• Welcome to Autism Forums, a friendly forum to discuss Aspergers Syndrome, Autism, High Functioning Autism and related conditions.

    Your voice is missing! You will need to register to get access to the following site features:
    • Reply to discussions and create your own threads.
    • Our modern chat room. No add-ons or extensions required, just login and start chatting!
    • Private Member only forums for more serious discussions that you may wish to not have guests or search engines access to.
    • Your very own blog. Write about anything you like on your own individual blog.

    We hope to see you as a part of our community soon! Please also check us out @ https://www.twitter.com/aspiescentral

SCP-[even number]-J: The Madlibs SCP

Joshua the Writer

Very Nerdy Guy, Any Pronouns
V.I.P Member
So, if you have heard about the SCP foundation, you may also know that there are various SCPs that jokes.

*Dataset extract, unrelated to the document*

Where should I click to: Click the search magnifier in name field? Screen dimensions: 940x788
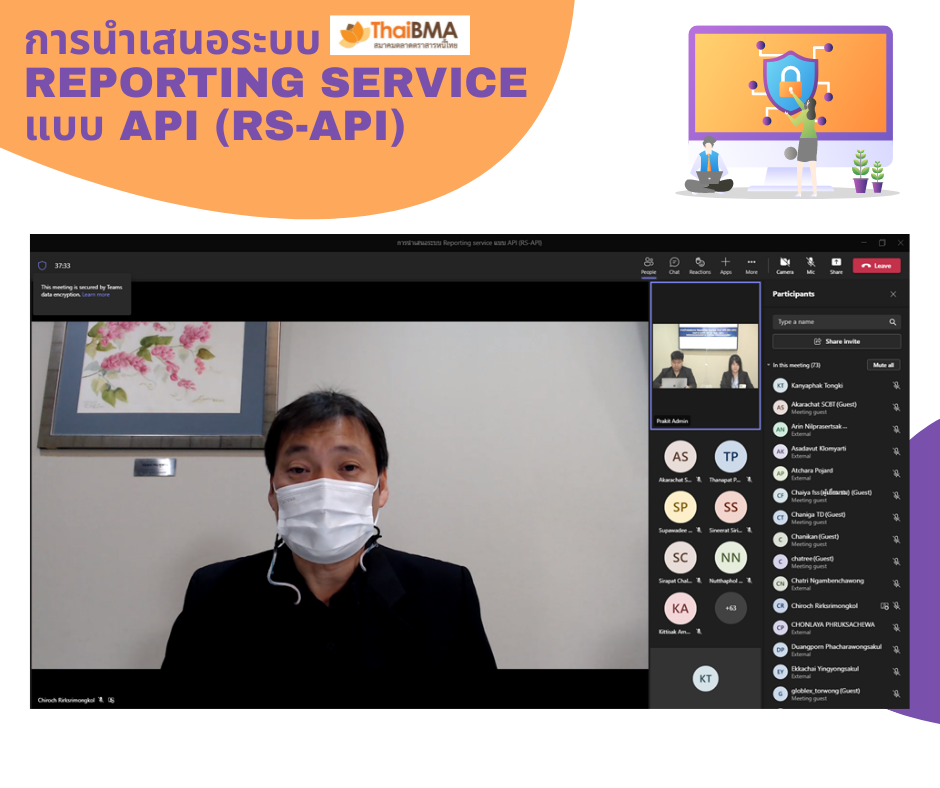point(893,322)
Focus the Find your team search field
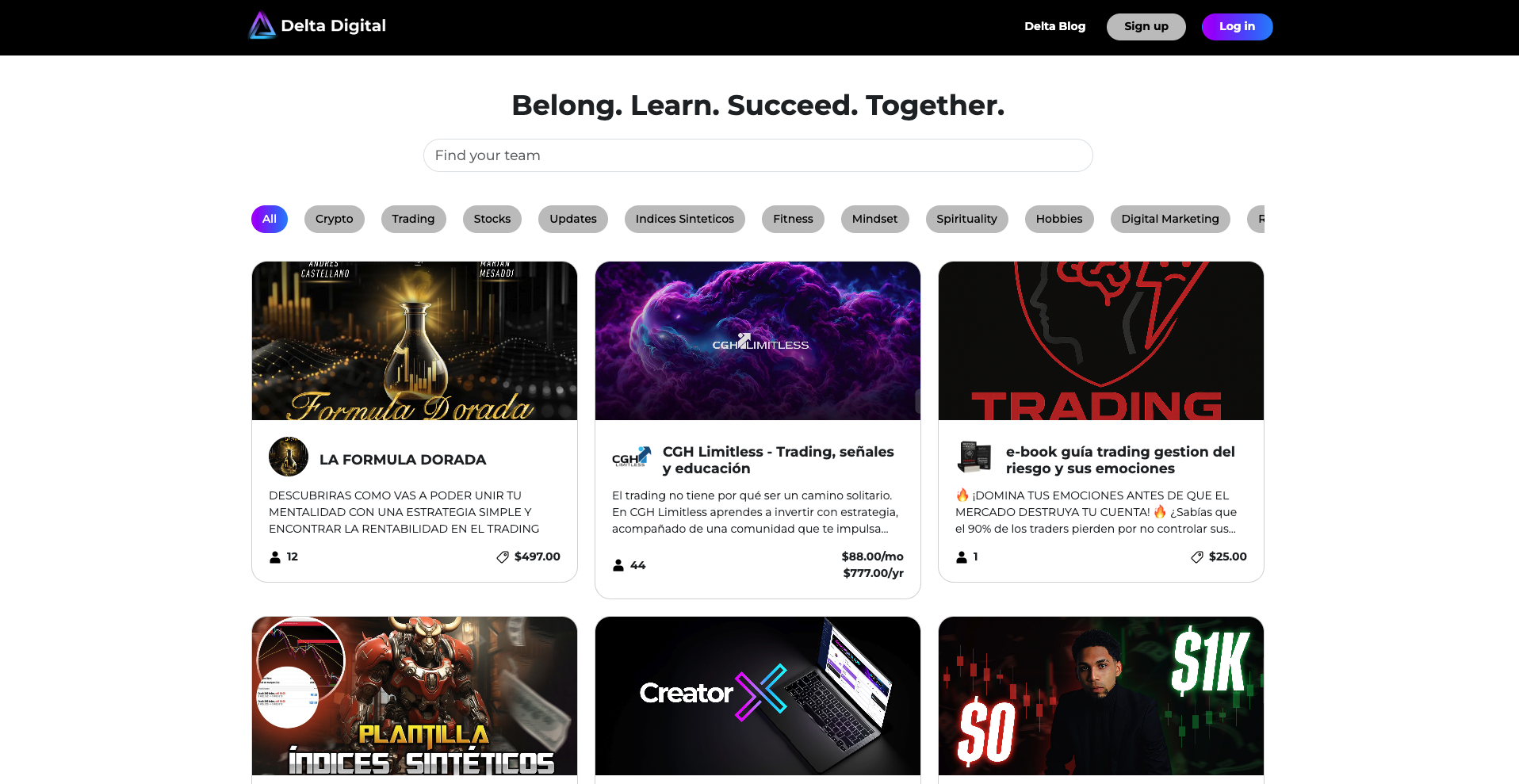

These often have their own section on the SCP wiki, and are often title SCP-[a number]-J. They are always never cannon (though some joke SCPs, like SCP-420-J, have become so popular that they are basically cannon).

Joke SCPs often help the reader relax after reading about various eldritch horrors on the SCP wiki, so that is also why many are so popular, since they lighten the mood, so to speak.

There is one joke SCP that is mad libs called SCP-[even number]-J. When you open its page, you are greeted with a form, which looks like this:
Screenshot (96).png

Once you fill out this info and press submit, a message appears saying "Warning: Unauthorized personnel will be terminated. Are you sure you want to proceed?" Once you click "Okay," there is a popup with an SCP article that includes the information you wrote. This, obviously varies, and is basically mad libs.

Here is what mine turned out to be, for example:
——————————​
CLASSIFIED BY ORDER OF O5-█
Item #: SCP-9-J

Object Class: Thaumiel

Special Containment Procedures: SCP-9-J is to be kept in a Pasta-lined containment chamber located in Fort Jackson, where it is to be guarded at all times by no less than 2 Actor armed with socks.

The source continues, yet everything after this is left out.